## Travail à faire
Veuillez citer intégralement, mot pour mot, le passage sur les peines de prison encore prévues pour les journalistes béninois.

Malgré toutes ces innovations, ce n’est pas pour autant la fin du calvaire pour les journalistes béninois. Certes les députés ont fait des avancées en supprimant quelques peines privatives de liberté, mais certaines sont toujours maintenues. Et c’est là où le bât blesse. Dans le code voté, ces peines sont supprimées et remplacées par des peines
d’amende seulement en ce qui concerne les délits d’opinion et les délits contre les personnes. Mais elles sont maintenues pour la provocation aux crimes et les délits contre la chose publique. Pourquoi  n’avoir fait le travail qu’à moitié, alors que les journalistes ont toujours milité pour réclamer la suppression totale de ces peines d’emprisonnement ? Les journalistes demeurent toujours donc sous la menace de la prison, même si celle-ci est un peu plus allégée désormais.

## Données fournies
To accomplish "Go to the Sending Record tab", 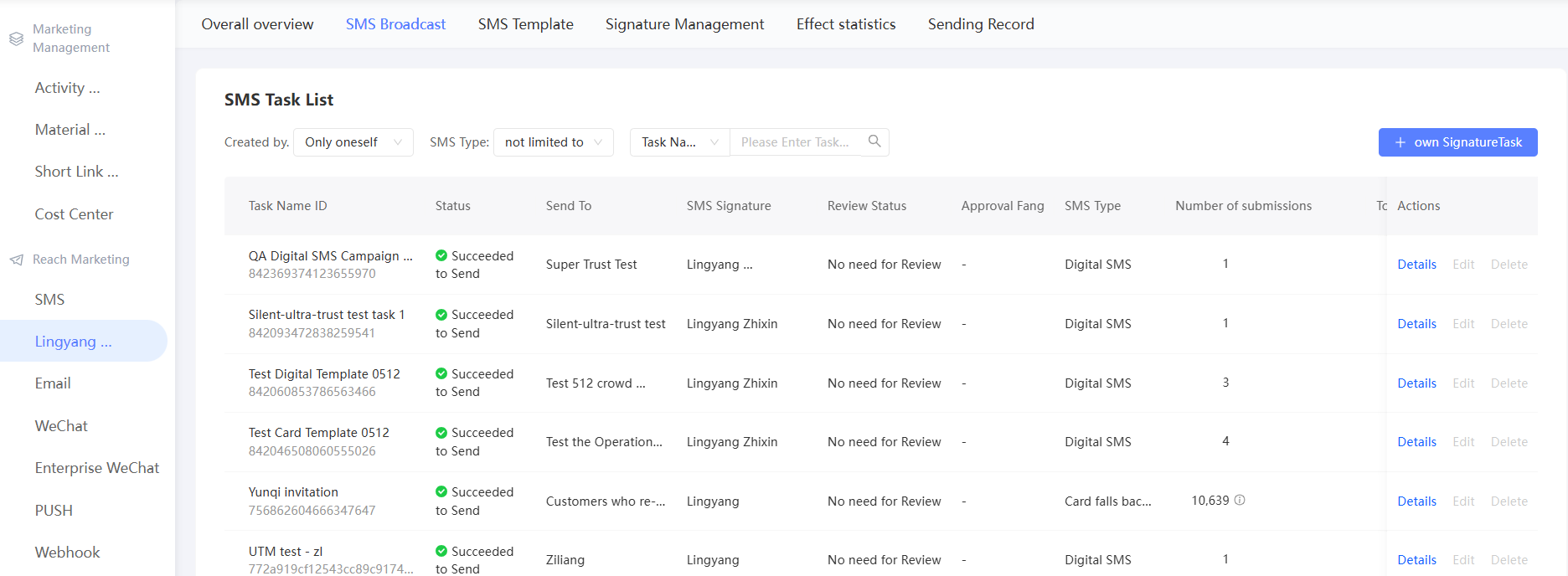I will (980, 24).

## Résultat obtenu
Malgré toutes ces innovations, ce n’est pas pour autant la fin du calvaire pour les journalistes béninois. Certes les députés ont fait des avancées en supprimant quelques peines privatives de liberté, mais certaines sont toujours maintenues. Et c’est là où le bât blesse. Dans le code voté, ces peines sont supprimées et remplacées par des peines
d’amende seulement en ce qui concerne les délits d’opinion et les délits contre les personnes. Mais elles sont maintenues pour la provocation aux crimes et les délits contre la chose publique. Pourquoi  n’avoir fait le travail qu’à moitié, alors que les journalistes ont toujours milité pour réclamer la suppression totale de ces peines d’emprisonnement ? Les journalistes demeurent toujours donc sous la menace de la prison, même si celle-ci est un peu plus allégée désormais.